2026年4月30日

024-2.SPIKE-RT入門 第4回目 「Bluetooth通信」

この記事では「レゴ エデュケーションSPIKEプライム(以下、SPIKE)」で動作する「SPIKE-RT」の使い方を紹介します。
ここではアフレルが販売している教材「レゴ エデュケーションSPIKEプライム C言語プログラミングブック」で配布しているSPIKE-RTの開発環境を使っています。同製品の紹介ページは次の通りです。
https://afrel.co.jp/product/spike/c-language/
(文/松原拓也)

◆ PybricksのWebアプリを使う

今回はSPIKE-RTでBluetooth通信について紹介します。現在主流のBluetoothは「Bluetooth Low Energy」という技術を採用しています。旧バージョンのBluetooth(Classic)はコントロールパネルでデバイスを事前に登録しておかないと使うことができませんでした。Bluetooth Low Energyでは簡単にデバイスに接続できるように改善されています。
以前に作った通信テスト用プログラムの修正版です(bttest)。 SPIKE-RTでBluetoothを使うにはシリアルポートのIDを「SIO_BLUETOOTH_PORTID」にしただけです。

完成したファームウェアをラージハブに書き込みます。 書き込みが完了すると、プログラムが実行されて、Bluetoothの接続待機状態に移行します。待機中は中央ボタンが青色に点滅します。純正のファームウェアと違って、Bluetoothボタンを長押しする必要はありません。

続いて、パソコン側の通信プログラムを用意します。
SPIKE-RTは通信仕様が公式のものとは異なっています。そのため、「LEGO Education SPIKE Prime protocol documentation」のサンプルプログラムを使うことができません。
SPIKE-RTは「Pybricks」という開発環境の通信仕様を採用しています。PybricksのWebサイトを開きます。
https://pybricks.com/
Webページを開いたら、「Start coding with Blocks & Python!」ボタンをクリックしてWebアプリを起動します。 ラージハブの電源を入れた状態で、Bluetoothのアイコンをクリックして少し待ちます。ダイアログに「不明なまたはサポートされていないデバイス」と表示されたら、それを選択して「ペア確定」ボタンをクリックします。これで、ラージハブとパソコンが通信できる状態になります。 ちなみに16進数のアドレスは起動するたびに変化するので、特定することには使えません。
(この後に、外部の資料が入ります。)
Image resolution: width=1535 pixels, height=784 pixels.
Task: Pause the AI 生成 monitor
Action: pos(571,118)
画面下にあるターミナルのウインドウにカーソルを合わせてから、キーボードのキーを押すと、ラージハブに対して文字コードを送信することができます。
たとえば、「a」のキーを押したら、ラージハブのライトマトリクスに「a」と表示されました。
ターミナルに「a」と表示されています。これはエコーバックによってラージハブから折り返しで送信してきたデータです。
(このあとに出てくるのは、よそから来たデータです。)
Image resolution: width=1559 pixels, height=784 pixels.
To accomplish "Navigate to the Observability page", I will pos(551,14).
PybricksのWebアプリを使うには、「Web Bluetooth API」に対応したWebブラウザが必要です(Google Chromeなど)。Web Bluetooth APIとは、JavaScriptでBluetoothを制御する機能のことです。iPad用のアップル純正のWebブラウザ「Safari」はWeb Bluetooth APIに対応していないため、このようなエラーが表示されてしまい、使うことができません。
Pybricks自体は有料のサービスですが、PybricksのWebアプリは無料で使うことができます。しかし、タダ乗りしているみたいで、ちょっと後ろめたいものがあります。そこで、Webアプリに頼らないで済むように、通信ソフトを自作してみたいと思います。

◆ 通信ソフトを自作する

こちらがPythonで自作したBluetoothの通信ソフト(send.py)です。 全部で50行程度ですが、2つに分けて紹介します。
まずは1/2です。 Bluetoothの制御には「Bleak」というライブラリを使います。たとえば、ThonnyというPython用の開発環境を使った場合、「パッケージ管理」というメニューを選択するだけで簡単にライブラリを追加することができます。
通信仕様はPybricksの公式の資料を参考にしました。
https://docs.pybricks.com/projects/pybricksdev/en/latest/api/ble/index.html

福野泰介さんが作った「PybricksHub.js」というライブラリも参考にさせて頂きました。プロトコルエラーの解決に役立ちました。
https://github.com/code4fukui/PybricksHub.js/
これによると、サービスUUIDが通常のものと「Nordic UART Service」用のものとがあって、2つまとめて接続する必要があるようです。

プログラムの2/2です。
最初に見つけたラージハブと接続を試みます。接続に成功したら、input関数でデータを入力して、入力内容を送信します。

プログラムを実行すると、自動的にラージハブを探して接続します。
ターミナルに「Message:」と表示されたら、何か文字を入力してください。入力した内容がラージハブに送信されます。
ラージハブのライトマトリクスに送信した文字が表示されたら成功です

作ってから気が付きましたが、このラージハブ側のプログラムは受信するペースが遅いです。一度に1バイトしか受信していなくて、受信するたびにライトマトリクス表示を行っているので時間がかかってしまいます。
全て受信が完了すると、プログラムが終了します。

プログラムを実行中の様子

当ブログの内容は、弊社製品の活用に関する参考情報として提供しております。
記載されている情報は、正確性や動作を保証するものではありません。皆さまの創意工夫やアイデアの一助となれば幸いです。